Below are the entries; tally the lines holding the string "Task" and give only that figure.

| Data for processing |
▶
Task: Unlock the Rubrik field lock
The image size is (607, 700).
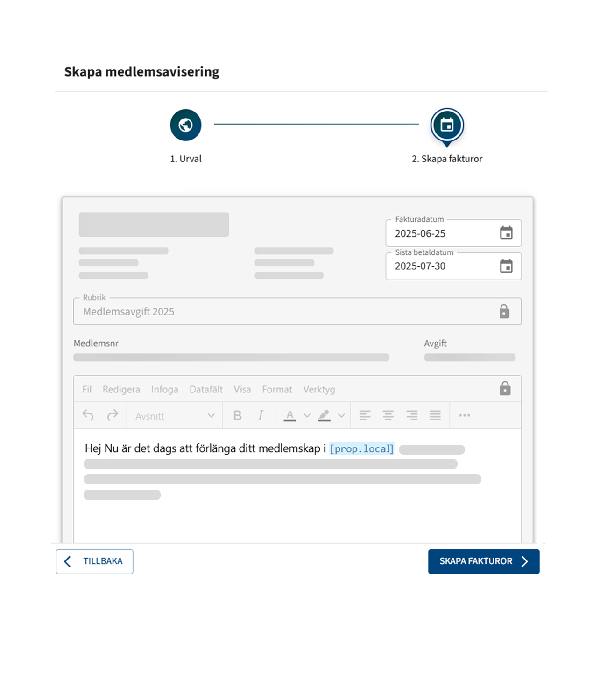Action: 504,311
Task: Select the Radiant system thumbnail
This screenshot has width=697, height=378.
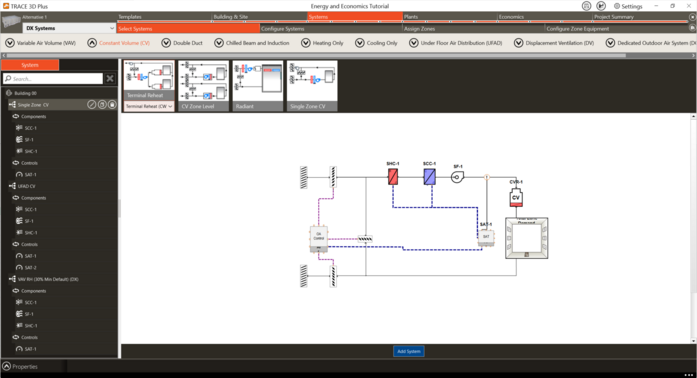Action: coord(257,86)

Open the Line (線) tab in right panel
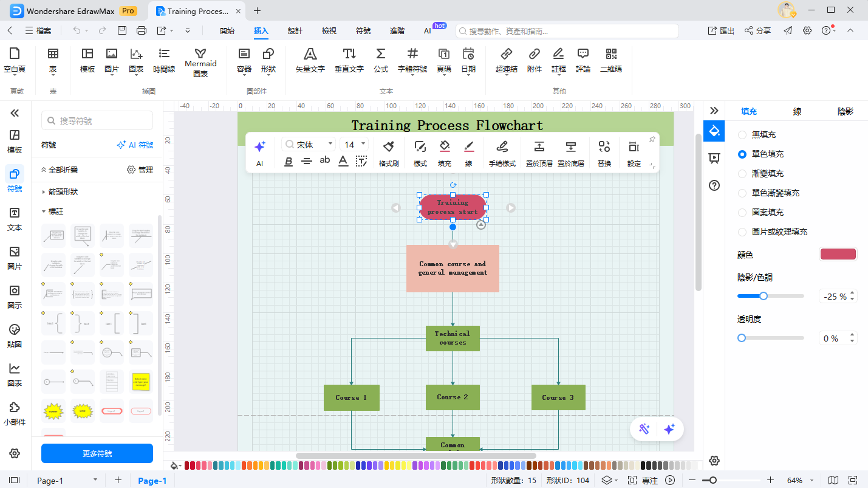point(797,111)
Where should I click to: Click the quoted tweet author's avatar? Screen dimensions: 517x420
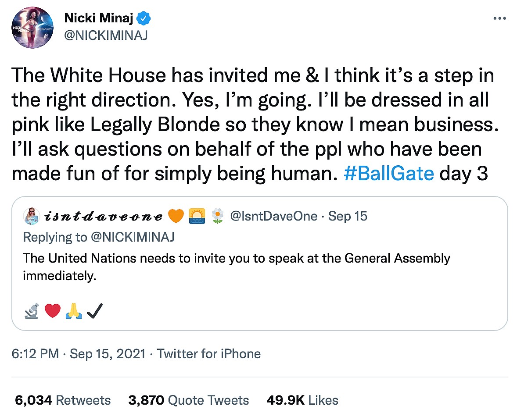pyautogui.click(x=30, y=216)

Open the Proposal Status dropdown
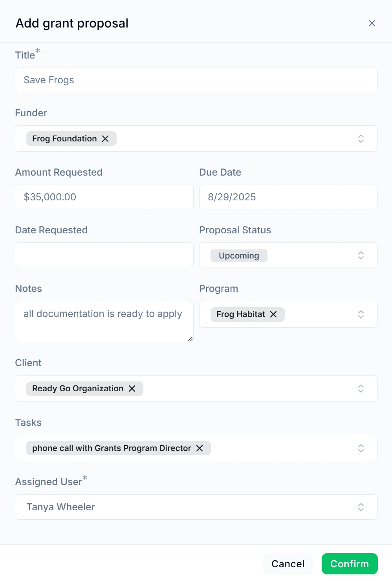click(x=361, y=255)
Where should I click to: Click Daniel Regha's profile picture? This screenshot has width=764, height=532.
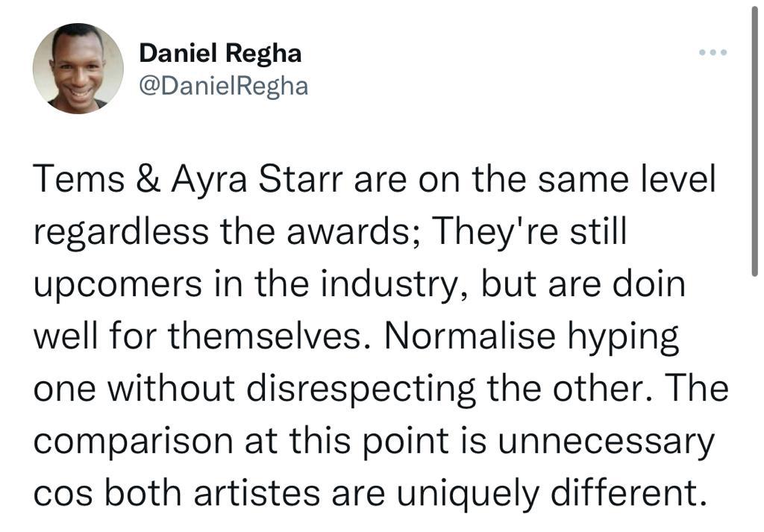point(78,69)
◀
| Response area |
2